Compulsions are repetitive behaviors or mental acts the person feels driven to perform, often with ritualistic rigidity, to prevent the anxiety connected with the obsessions. These may include urges to wash, count, check or repeat phrases to oneself.

OCD can occur in different forms. There are a variety of different types of obsessions and compulsions. The nature of intensity of these symptoms may vary over time. Aggressive, sexual and religious obsessions sometimes occur together in the same individual.

Treatment of Scrupulosity:
Like other forms of OCD, scrupulosity responds to medication and cognitive-behavioral therapy. Prior to studies in the 1980's, the usual view of OCD was that it was a relatively rare disorder with a poor prognosis. However, in addition to it being now recognized as much more common (2-3% prevalence rate), it is generally considered treatable. About 60%–80% of patients show some degree of response to treatment.

The serotonin system in the brain seems to be involved in the pathology of OCD, since the medications that have been shown to be help treat OCD increase the availability of this neurotransmitter. These medications include the serotonin re-uptake inhibitors: clomipramine, fluoxetine, sertraline, paroxetine, fluvoxamine, and citalopram.

Cognitive-Behavioral therapy—specifically ERP [Exposure and Response Prevention]—has been successfully used for the treatment of OCD. The idea behind ERP is that compulsions provide only a temporary reduction of the anxiety produced by obsessions.

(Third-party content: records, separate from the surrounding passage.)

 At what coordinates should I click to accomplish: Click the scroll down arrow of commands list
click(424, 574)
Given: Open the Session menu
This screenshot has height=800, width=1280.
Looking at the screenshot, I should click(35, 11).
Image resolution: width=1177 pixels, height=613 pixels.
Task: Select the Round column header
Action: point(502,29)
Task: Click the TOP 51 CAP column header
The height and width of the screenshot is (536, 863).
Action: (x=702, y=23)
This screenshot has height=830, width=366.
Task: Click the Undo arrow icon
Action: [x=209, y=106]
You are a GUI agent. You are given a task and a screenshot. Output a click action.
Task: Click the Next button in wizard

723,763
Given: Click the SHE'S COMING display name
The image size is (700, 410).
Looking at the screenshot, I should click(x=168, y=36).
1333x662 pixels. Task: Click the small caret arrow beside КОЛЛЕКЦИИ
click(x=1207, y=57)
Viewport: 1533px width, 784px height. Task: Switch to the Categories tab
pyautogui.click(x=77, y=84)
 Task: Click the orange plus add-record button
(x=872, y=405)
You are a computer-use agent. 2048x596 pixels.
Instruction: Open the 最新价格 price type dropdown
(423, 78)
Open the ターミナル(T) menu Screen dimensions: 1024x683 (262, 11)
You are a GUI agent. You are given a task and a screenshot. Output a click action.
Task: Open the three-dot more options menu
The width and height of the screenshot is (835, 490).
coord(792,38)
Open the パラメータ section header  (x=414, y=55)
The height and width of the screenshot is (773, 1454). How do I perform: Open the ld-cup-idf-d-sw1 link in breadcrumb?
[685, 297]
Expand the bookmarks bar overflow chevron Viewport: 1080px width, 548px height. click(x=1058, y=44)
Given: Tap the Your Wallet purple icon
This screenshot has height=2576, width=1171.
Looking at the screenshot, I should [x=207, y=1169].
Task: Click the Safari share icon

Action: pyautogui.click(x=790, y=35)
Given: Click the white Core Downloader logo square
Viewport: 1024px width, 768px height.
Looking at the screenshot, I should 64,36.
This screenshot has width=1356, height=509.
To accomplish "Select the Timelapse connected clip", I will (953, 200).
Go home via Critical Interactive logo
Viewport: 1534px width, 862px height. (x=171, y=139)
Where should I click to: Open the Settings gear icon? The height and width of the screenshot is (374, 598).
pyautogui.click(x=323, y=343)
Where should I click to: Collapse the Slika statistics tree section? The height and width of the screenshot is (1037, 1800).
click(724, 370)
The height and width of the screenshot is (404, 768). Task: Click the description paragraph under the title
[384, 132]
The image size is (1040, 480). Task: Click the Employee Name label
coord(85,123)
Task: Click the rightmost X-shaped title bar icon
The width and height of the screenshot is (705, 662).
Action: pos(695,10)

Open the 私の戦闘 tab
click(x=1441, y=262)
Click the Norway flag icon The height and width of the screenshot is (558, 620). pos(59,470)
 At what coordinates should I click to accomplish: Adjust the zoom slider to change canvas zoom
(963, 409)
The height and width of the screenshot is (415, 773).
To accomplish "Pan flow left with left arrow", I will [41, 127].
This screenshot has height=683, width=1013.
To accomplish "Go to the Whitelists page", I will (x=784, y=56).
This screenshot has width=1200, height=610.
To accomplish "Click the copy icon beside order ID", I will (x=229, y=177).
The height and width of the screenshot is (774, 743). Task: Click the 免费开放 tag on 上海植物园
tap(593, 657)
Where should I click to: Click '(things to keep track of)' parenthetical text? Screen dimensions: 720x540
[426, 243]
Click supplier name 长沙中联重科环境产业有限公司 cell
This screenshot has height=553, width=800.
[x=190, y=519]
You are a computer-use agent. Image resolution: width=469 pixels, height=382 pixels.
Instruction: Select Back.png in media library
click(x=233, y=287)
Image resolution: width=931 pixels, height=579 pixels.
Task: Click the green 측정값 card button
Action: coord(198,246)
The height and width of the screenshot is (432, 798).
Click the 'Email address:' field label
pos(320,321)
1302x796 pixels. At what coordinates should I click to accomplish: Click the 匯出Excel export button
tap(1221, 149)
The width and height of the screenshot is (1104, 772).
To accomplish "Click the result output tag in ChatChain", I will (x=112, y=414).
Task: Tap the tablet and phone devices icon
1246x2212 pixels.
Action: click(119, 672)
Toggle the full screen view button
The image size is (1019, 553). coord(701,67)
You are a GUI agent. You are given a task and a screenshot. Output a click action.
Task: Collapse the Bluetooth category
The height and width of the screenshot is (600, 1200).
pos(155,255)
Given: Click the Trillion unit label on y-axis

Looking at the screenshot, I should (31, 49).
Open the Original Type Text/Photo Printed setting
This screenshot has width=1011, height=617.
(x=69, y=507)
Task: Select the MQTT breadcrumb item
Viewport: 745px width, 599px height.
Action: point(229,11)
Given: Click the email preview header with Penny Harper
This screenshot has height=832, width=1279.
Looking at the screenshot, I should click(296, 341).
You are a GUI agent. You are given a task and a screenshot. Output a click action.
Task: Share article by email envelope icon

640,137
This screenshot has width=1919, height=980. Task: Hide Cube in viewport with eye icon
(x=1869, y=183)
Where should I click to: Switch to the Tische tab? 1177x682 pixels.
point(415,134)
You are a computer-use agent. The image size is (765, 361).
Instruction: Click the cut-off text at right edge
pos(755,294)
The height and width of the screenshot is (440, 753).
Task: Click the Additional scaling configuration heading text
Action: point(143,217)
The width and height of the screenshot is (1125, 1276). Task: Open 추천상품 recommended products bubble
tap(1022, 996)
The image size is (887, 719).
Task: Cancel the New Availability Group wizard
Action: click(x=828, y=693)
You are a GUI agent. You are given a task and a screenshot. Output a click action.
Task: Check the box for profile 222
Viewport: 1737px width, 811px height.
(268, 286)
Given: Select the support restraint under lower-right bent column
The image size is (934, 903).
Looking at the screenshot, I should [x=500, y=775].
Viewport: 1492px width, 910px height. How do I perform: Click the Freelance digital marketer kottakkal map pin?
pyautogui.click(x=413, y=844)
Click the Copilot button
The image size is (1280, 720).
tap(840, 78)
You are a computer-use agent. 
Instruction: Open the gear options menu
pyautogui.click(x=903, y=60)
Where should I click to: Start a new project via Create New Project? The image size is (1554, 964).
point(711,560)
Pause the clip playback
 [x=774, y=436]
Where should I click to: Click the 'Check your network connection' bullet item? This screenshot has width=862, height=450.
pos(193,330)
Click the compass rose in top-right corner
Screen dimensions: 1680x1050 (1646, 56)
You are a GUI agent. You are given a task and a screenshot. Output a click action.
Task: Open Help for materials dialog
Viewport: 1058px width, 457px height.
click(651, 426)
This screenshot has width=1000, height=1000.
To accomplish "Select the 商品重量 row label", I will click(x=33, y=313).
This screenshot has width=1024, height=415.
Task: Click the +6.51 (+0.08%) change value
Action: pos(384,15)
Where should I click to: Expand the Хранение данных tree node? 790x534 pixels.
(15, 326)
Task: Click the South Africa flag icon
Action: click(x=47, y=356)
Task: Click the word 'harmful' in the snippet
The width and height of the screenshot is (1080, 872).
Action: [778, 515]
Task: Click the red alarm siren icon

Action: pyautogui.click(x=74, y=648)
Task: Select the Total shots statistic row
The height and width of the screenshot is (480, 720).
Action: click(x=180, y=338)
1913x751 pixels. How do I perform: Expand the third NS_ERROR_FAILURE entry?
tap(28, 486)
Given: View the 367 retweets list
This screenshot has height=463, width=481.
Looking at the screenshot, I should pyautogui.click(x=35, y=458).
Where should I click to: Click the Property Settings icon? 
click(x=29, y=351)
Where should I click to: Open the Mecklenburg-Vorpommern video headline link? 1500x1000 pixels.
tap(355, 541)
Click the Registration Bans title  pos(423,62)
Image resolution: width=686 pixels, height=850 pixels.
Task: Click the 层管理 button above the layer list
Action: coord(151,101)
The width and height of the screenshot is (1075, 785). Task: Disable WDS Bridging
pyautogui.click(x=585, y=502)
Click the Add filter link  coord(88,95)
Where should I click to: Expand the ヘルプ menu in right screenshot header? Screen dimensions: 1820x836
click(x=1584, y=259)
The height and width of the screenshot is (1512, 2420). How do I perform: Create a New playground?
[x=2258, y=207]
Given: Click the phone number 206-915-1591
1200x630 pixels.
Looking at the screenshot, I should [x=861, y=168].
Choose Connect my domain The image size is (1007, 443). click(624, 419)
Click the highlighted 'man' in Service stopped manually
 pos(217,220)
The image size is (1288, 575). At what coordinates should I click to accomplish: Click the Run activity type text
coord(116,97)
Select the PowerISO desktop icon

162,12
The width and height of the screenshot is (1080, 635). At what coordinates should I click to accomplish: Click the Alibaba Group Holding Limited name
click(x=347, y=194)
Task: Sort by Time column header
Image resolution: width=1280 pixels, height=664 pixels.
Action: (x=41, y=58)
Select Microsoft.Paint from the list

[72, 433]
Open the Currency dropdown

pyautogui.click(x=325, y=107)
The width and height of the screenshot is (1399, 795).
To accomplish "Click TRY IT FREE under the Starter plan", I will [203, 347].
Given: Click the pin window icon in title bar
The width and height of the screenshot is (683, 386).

Furthermore, the only way to experience more permanent relief is to habituate (grow tolerant of…"get used to") the anxiety caused by the obsession--without performing the compulsion. Habituation is the key factor, and clinicians start by identifying triggers that bring on obsessional thoughts and compulsive behaviors. Then they develop a graduated hierarchy of anxiety based on the patient's report. The patient "challenges" him or herself by gradually moving up the hierarchy. In addition to exposure, the patient is instructed to refrain from carrying out the associated rituals or at least to delay the rituals by several minutes.

This treatment can be adapted to religious obsessions and compulsions. However, the therapist must proceed with sensitivity to the individual’s cultural and religious beliefs. If this is not done, the therapy may actually increase anxiety and resistance.